Pada soft variables, variabel skill menjadi prioritas utama yang dipilih RMI sebagai alternatif strategi untuk mencapai keberhasilan organisasi RMI sebagai organisasi pembelajar. Pada variabel
ini RMI perlu merumuskan core crucial untuk mendapatkan keunikan tersendiri dengan organisasi lainnya, seperti yang dijelaskan oleh Nasution (2013) dalam presentasinya yang mengutip Boersma (2006) dengan
memperkenalkan Model van
kennissoorten. Tidak banyak NGO
yang bekerja secara langsung dengan
masyarakat di kawasan hutan konservasi dengan metode-metode yang atraktif. RMI memiliki keterampilan kuat dalam mengembangkan model-model pendidikan alternatif bagi komunitas sebagai bentuk penguatan kapasitas petani (laki-laki dan perempuan) serta kelompok anak muda di sekitar DAS Cisadane. Staff merupakan
prioritas kedua sebagai alternatif strategi pada soft variables. Pengelolaan informasi dan pengetahuan di RMI baru berjalan secara spontan diantara staf dan jaringan kerjanya. Dokumen hasil in house training RMI (2013) mengakui bahwa RMI tidak melakukan perencanaan yang jelas bagi staf. RMI masih mengandalkan undangan jaringan kerja untuk peningkatan kapasitas staf sesuai dengan kebutuhan divisi. Sedangkan sharevalues dan style organisasi menjadi priroitas alternatif straegi ketiga dan keempat pada soft variables.

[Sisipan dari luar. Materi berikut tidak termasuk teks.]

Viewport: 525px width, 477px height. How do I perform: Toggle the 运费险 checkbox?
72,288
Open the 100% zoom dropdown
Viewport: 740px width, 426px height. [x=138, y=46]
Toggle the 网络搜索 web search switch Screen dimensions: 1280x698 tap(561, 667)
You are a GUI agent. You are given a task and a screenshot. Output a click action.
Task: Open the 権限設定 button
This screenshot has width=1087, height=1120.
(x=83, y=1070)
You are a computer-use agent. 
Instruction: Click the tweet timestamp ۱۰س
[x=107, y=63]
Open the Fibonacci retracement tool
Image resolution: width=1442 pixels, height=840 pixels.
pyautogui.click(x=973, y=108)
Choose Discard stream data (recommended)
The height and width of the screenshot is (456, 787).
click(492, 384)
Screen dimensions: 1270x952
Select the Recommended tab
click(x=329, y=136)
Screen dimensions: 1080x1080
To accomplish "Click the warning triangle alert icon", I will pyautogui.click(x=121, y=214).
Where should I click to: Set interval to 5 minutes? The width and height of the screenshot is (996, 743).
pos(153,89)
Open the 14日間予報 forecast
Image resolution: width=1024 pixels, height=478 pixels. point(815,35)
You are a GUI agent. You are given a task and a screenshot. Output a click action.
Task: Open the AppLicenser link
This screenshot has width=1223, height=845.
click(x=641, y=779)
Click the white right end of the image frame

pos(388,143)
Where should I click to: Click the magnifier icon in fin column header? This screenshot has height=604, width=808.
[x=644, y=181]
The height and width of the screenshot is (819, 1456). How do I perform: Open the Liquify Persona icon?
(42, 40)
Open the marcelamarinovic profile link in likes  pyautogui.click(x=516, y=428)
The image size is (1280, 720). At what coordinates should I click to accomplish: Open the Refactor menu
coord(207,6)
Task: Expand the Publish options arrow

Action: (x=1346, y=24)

Hasil penelitian pada RMI ini mendukung dan sejalan dengan penelitian yang dilakukan oleh Nugroho dan Amalia (2010) bahwa CSO atau ORNOP memerlukan strategi pengelolaan pengetahuan dengan mengubah strategi personalisasi menjadi kodifikasi, dimana pengetahuan tacit individu harus dirancang untuk menjadi pengetahuan organisasi.